Tuesday, May 3, 2011

Study Tracks Truck Turn Times at SoCal Ports

The results of a major study of truck turn times at the ports of Long Beach and Los Angeles has found that nearly 60 percent of all truck visits to the ports take less than an hour and more than 90 percent of truckers spent less than an hour waiting to get into a terminal.

Commissioned by PierPass Inc. and Ability/Tri-Modal Transportation Services Inc., the Turn Time Study used Global Positioning System equipment to track 250 trucks and develop a representative model of the 10,000-truck strong drayage fleet servicing the two ports.

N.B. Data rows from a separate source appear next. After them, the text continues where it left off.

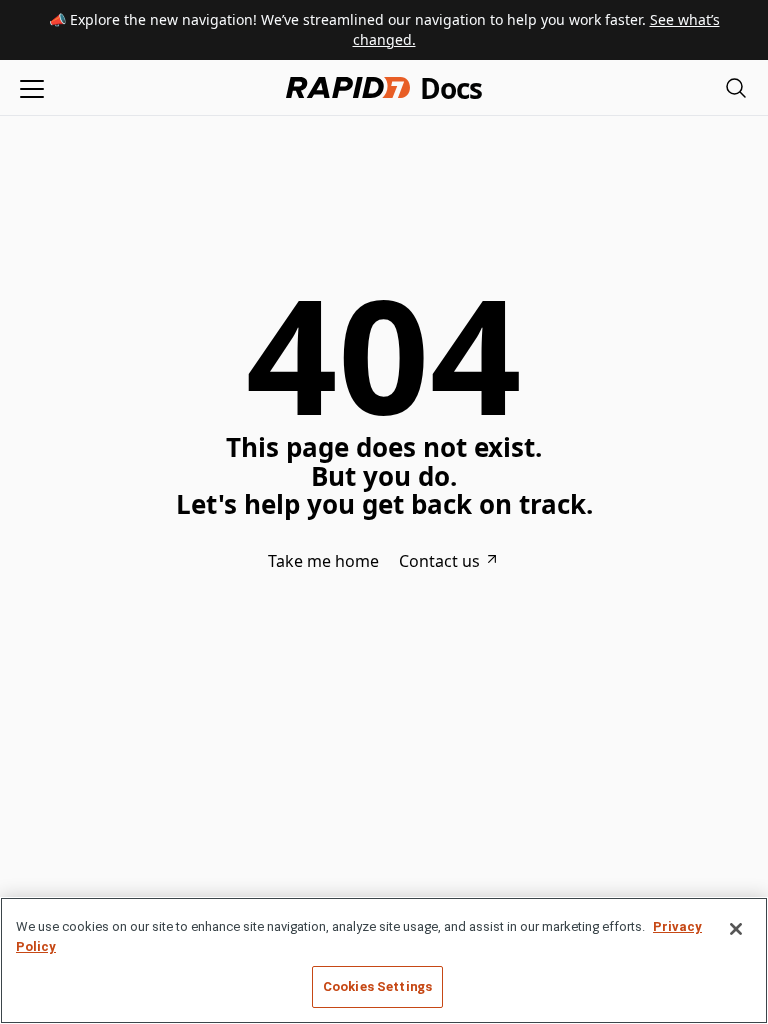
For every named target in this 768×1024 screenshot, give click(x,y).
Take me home (323, 561)
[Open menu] (32, 87)
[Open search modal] (736, 87)
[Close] (736, 929)
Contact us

The study was developed as a tool to help the ports community discuss visit times based on factual information rather than on anecdotes, and provides the ports stakeholder with a common set of metrics regarding truck turn times.

The study evaluated three time periods: queue time, i.e., time spent waiting in line outside the gates; terminal time, i.e., time spent from the entry gate to the exit gate; and visit time, the sum of queue and terminal time.

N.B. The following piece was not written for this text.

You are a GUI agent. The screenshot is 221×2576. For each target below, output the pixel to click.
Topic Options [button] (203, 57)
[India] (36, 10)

Key findings of the study include:
  • The median queue time in October was 20 minutes and the terminal time 31 minutes, for a total median visit time of 51 minutes.
  • The vast majority of visits take less than two hours: 27 percent are under 30 minutes, 58 percent under an hour, 75 percent under one and a half hours, and 86 percent under two hours. A further 12 percent of visits take two to four hours, and 1 percent to 2 percent of visits take between four and eight hours.
  • About 91 percent of queue times were under an hour.
  • The median queue and visit times include trucks that choose to arrive early to wait for the 6:00 p.m. off-peak gate period to start.
  • The study found that daytime visits are shortest for trucks that arrive at 3 p.m. Median visit time for trucks arriving between 3 p.m. and 4 p.m. was 45 minutes, while for trucks arriving between 5 p.m. and 6 p.m. median visit time was 90 minutes, reflecting the 5 p.m. dock worker meal break.

The study also determined that when cargo volumes rebounded in the spring and summer of 2010, the decisions by terminal operators in the two ports to open additional service hours to hold down congestion proved effective. While cargo volumes increased 6 percent from May to October of last year, the study found that visit time decreased 13 percent.

Dr. Val Noronha, President of Digital Geographic Research Corporation that conducted the study, said that a major conclusion of the study is that "there is plenty of capacity in the ports. A surge in truck volume causes just a slight ripple in visit time. A very important aspect, in my view, is that the parties have come together to address this issue cooperatively. That is huge. That communication opens up possibilities in terms of strategies that we can use in the future."